◆ EXERCISE PASSAGE ◆

►

Couple of questions about the paper. #9

Closed aymuos15 closed 1 month ago

aymuos15 commented 1 month ago
  1. For nnUNet, did you use the resnet version?
  2. Why use Cross-Entropy as the loss? -- This I suppose adversely affects most of the networks.
  3. Are there any ablations based on the loss?
  4. Why are there no overlap metrics reported?
  5. I also think testing on the BraTS-Mets dataset would be a nice test.

Also, Minor typo: 'of training except that nnUNet utilized official settings [13] for training.' Should be: 'of training except that of nnUNet utilized official settings [13] for training.'

Thanks!

anthonyweidai commented 1 month ago
  1. For nnUNet, did you use the resnet version?
  2. Why use Cross-Entropy as the loss? -- This I suppose adversely affects most of the networks.
  3. Are there any ablations based on the loss?
  4. Why are there no overlap metrics reported?
  5. I also think testing on the BraTS-Mets dataset would be a nice test.

Also, Minor typo: 'of training except that nnUNet utilized official settings [13] for training.' Should be: 'of training except that of nnUNet utilized official settings [13] for training.'

Thanks!

Thank you for your interest on our work. I will address your questions one by one:

  1. No, as far as I know, nnUNet adapted the UNet design and made several modifications in data augmentation, architecture, loss function, and other training and evaluation techniques, resulting in a strict structure for their codes. I ran their code on my datasets directly.
  2. Other loss functions could be used. Cross-entropy loss is the most common one. Since our work's contribution is not on the loss algorithm, we are not strict about it.
  3. Using a combination of several existing loss functions can improve performance but may reduce efficiency. For example, nnUNet used a mingled loss of Dice and Cross-entropy.
  4. Area-based metrics such as mIoU and mDice were calculated in our work.
  5. It would be interesting to validate our method on BraTS. Due to page length and time limitations, we haven't tested yet. However, we have tested our methods on several other datasets not reported in the manuscript, and the result support the paper's conclusions.

If I was incorrect about the "overlap metrics" or other points, could you please provide more information?

aymuos15 commented 1 month ago
  1. I was talking about this -- ResNet Presets

2/3. I would argue saying Dice + CE is the most common one. I do agree about not being strict about the loss, but generally segmentation tasks do well with Dice + CE. Obviously it may show an increase for your model as well, but at least to me, Dice + CE would be a fairer evaluation. Just to go on your point, efficiency isn't a discussed objective in your paper either right?

  1. Apologies, I meant to say boundary metrics (Like HD95).

  2. Sounds good!

Really appreciate the time taken to answer the questions!

anthonyweidai commented 1 month ago
  1. I was talking about this -- ResNet Presets

2/3. I would argue saying Dice + CE is the most common one. I do agree about not being strict about the loss, but generally segmentation tasks do well with Dice + CE. Obviously it may show an increase for your model as well, but at least to me, Dice + CE would be a fairer evaluation. Just to go on your point, efficiency isn't a discussed objective in your paper either right?

  1. Apologies, I meant to say boundary metrics (Like HD95).
  2. Sounds good!

Really appreciate the time taken to answer the questions!

Thanks for your reply. We used nnU-Net (org.) from thier repo. For the loss function, it's worth trying Dice + CE during training. We plan to implement more metrics in the future work. We noticed that several online implemetations of metrics (e.g., HD95) don't support vectors with batch dimensions well, leading to slow validation if performed every epoch.

aymuos15 commented 1 month ago

I think you should use the resnet presets. They offer better scores. See this discussion about a different paper on some of the few challenge datasets -- https://openreview.net/forum?id=qmN9v3O69J

And yes, that's fair. I was only talking about test metrics.

Thank you for answering all the questions and great work! Really interesting read:)

◄

◆ WRITTEN TASK ◆
Can you copy the issue thread above word for word, starting at the words "1. No, as far" and stopping after "strict about it."?

◆ GIVEN INFORMATION ◆
►

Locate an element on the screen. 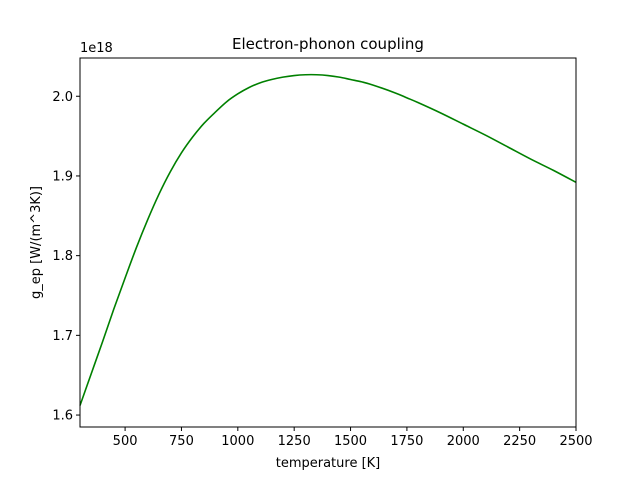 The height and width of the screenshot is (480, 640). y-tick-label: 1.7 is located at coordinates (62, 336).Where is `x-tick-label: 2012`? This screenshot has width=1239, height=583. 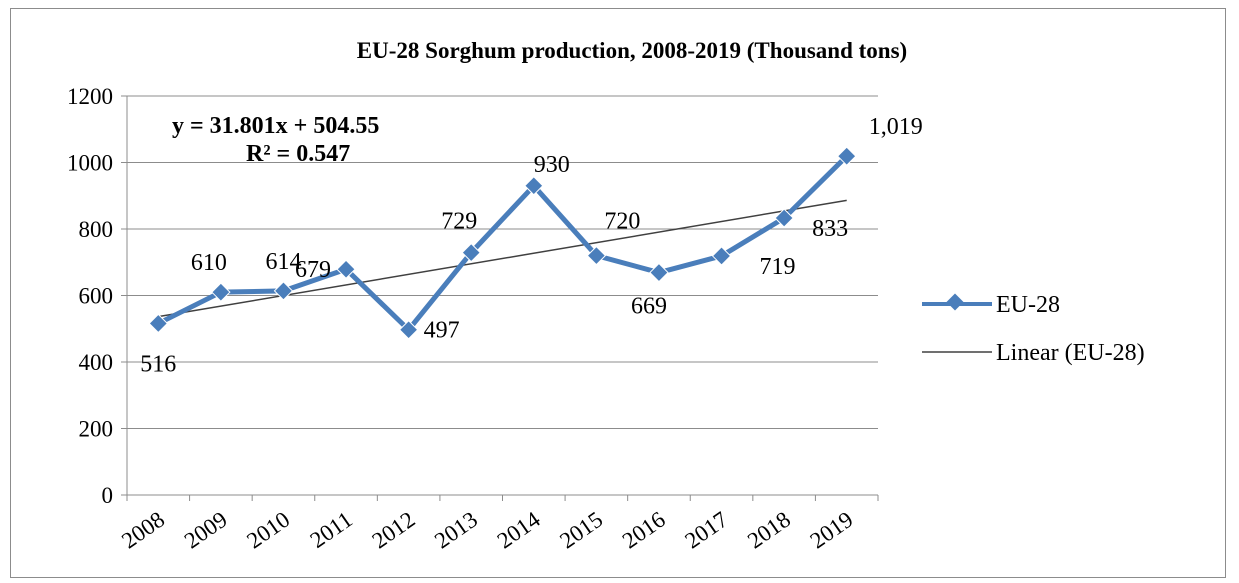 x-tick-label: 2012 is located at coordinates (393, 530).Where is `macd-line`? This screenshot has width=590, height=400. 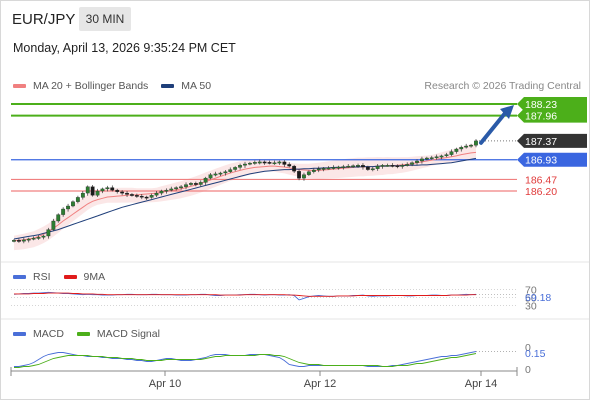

◄

◆ EXERCISE RESULT ◆
1. No, as far as I know, nnUNet adapted the UNet design and made several modifications in data augmentation, architecture, loss function, and other training and evaluation techniques, resulting in a strict structure for their codes. I ran their code on my datasets directly.
  2. Other loss functions could be used. Cross-entropy loss is the most common one. Since our work's contribution is not on the loss algorithm, we are not strict about it.